SACRAMENTO, Calif. — Millions of Californians each year look for ways to quit smoking, and in 2018, James Hall was one of those people.“When I saw my youngest daughter pick up a cigarette butt and put it up to her lips, that’s when I made the final call to quit cigarettes,” Hall said.
Along with his daughter, Hall attributes vaping as a big reason he no longer smokes cigarettes — and part of the reason he has worked in the vaping industry, helping others kick the habit.
“I really enjoyed finding customers that come in and wanting to quit. So talking with them, filling in all the blanks they have, as well as questions and having a good experience for them.”
Hall is now a former manager at the recently closed Vape Sanctum in Sacramento. The county in late July banned the sale of flavored tobacco, which makes up nearly 50% of sales for many vape stores, including Vape Sanctum, making it untenable for the mom-and-pop store to stay in business.
“The banning of disposables and flavored nicotine, it completely crushed us,” Hall said.
The California Health Department reports close to 60% of people who smoke, smoke flavored tobacco. It’s closer to 80% when you look at people who vape.

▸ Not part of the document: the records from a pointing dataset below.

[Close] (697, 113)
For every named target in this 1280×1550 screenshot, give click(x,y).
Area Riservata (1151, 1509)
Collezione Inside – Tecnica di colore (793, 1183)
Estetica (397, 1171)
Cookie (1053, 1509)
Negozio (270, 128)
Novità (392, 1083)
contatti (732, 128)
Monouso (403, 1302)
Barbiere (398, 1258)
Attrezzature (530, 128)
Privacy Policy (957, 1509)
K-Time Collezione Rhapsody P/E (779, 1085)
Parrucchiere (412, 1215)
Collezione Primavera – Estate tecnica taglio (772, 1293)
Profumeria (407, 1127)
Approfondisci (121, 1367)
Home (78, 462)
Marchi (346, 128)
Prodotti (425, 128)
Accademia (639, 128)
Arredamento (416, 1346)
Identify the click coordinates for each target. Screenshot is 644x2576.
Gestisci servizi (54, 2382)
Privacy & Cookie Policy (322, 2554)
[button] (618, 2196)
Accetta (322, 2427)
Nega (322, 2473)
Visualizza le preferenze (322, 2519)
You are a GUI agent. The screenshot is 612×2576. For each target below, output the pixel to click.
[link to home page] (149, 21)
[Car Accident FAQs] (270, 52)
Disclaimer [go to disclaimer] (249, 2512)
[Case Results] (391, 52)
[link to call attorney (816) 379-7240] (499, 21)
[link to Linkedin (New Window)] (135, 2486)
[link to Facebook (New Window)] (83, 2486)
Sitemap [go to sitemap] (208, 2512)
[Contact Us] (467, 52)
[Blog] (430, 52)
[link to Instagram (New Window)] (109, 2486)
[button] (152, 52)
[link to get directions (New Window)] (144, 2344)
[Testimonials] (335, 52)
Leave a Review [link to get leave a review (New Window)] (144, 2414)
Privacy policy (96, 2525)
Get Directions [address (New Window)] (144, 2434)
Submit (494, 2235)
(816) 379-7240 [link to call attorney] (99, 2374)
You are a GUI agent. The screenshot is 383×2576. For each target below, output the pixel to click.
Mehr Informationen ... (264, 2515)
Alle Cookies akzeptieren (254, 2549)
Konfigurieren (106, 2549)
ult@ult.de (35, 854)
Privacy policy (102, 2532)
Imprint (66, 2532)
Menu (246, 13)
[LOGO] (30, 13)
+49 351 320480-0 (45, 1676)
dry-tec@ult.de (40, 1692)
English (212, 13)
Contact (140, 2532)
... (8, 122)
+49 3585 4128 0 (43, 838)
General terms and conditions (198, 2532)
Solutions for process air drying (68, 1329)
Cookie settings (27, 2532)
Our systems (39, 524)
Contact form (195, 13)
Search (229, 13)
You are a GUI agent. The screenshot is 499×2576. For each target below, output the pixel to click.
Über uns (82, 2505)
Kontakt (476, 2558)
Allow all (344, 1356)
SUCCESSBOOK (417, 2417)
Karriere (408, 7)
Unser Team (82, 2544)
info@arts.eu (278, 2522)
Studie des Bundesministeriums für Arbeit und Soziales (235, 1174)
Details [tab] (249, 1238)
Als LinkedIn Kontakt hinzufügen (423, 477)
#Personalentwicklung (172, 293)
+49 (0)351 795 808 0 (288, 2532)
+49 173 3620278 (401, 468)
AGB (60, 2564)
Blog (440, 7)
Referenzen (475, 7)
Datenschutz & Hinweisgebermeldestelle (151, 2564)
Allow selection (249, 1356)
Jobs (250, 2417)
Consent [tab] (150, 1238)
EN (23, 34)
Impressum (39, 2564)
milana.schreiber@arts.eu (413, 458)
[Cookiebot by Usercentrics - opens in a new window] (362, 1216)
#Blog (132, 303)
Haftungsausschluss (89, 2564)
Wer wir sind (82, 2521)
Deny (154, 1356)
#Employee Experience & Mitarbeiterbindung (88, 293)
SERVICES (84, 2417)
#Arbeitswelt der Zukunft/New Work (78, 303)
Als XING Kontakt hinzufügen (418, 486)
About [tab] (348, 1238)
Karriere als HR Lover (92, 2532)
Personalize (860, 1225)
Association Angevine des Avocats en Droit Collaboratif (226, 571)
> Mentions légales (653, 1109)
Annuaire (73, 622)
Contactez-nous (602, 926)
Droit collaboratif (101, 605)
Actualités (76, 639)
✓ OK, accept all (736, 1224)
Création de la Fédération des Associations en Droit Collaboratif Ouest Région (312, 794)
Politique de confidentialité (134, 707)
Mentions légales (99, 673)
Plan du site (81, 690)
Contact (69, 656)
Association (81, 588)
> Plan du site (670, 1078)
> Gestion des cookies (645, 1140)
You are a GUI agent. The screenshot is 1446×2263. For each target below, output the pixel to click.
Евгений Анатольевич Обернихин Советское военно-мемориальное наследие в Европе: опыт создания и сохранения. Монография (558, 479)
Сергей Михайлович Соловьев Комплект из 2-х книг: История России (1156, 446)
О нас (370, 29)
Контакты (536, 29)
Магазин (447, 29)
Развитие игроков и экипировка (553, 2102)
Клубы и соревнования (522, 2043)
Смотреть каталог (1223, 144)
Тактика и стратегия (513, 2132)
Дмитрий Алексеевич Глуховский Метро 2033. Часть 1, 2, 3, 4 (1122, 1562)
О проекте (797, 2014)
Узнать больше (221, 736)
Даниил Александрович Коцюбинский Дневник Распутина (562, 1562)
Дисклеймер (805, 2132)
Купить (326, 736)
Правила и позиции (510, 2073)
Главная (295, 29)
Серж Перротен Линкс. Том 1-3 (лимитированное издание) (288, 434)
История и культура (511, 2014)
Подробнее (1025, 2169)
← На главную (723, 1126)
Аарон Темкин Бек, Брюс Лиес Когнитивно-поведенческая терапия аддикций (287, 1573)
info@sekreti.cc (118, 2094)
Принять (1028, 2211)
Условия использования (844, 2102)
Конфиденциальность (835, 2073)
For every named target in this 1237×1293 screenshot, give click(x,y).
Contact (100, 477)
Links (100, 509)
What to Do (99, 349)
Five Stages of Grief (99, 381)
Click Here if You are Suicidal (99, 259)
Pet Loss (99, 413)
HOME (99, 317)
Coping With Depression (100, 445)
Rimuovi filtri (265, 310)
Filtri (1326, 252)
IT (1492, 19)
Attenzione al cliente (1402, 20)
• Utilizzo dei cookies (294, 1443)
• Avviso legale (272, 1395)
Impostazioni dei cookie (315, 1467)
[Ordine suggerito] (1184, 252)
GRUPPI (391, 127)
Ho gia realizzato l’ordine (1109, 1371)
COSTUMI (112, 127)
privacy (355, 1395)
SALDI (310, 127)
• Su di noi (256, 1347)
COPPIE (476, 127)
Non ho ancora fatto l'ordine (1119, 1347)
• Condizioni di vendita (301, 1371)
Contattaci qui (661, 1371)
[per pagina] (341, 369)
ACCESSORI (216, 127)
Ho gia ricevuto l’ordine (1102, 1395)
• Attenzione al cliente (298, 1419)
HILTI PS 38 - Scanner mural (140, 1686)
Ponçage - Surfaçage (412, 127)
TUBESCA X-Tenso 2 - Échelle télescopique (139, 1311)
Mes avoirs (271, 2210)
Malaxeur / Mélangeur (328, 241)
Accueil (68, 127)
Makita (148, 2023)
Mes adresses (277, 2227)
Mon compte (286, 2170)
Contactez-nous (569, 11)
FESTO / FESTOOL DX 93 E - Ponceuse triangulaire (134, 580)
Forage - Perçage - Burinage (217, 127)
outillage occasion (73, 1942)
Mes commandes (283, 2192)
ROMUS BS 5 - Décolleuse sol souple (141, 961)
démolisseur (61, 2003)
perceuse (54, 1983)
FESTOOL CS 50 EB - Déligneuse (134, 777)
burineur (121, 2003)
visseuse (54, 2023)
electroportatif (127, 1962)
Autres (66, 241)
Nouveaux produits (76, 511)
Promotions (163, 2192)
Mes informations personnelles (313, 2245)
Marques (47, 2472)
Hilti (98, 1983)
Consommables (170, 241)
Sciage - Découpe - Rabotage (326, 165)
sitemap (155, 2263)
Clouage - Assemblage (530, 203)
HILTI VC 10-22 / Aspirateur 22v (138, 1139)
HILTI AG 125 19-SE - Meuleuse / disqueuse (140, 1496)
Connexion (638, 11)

The department also said flavored tobacco appeals to children, posing a public health risk.
Hall said the closing is a little more bittersweet considering less than a mile up the road a new vape store opened earlier in the year, and because it’s outside county lines, it can sell flavored tobacco.
“If I actually owned a shop and had to close my store, but a location across the road didn’t have to because they fell under different county lines, would I be a little upset? Yes. But location, location, location.”
Come November, though, the location may not be a savior as Californians will head to the polls and vote whether to enact Proposition 31, a statewide ban on flavored tobacco.
Jim Knox, with the American Cancer Society Action Network, has been campaigning for the statewide ban for years. He said it’s sorely needed as it will save countless lives.
“The CDC now says we have a youth vaping epidemic in this country. We’ve got 2 million youths using these products. So it’s absolutely essential if we want to avoid a whole new generation of kids becoming addicted to nicotine that we remove flavored tobacco products from the shelves."
Hall said he agrees with tighter regulations.
“I wouldn’t have a problem with saying yes to... regulations of all-age locations not having vape products.”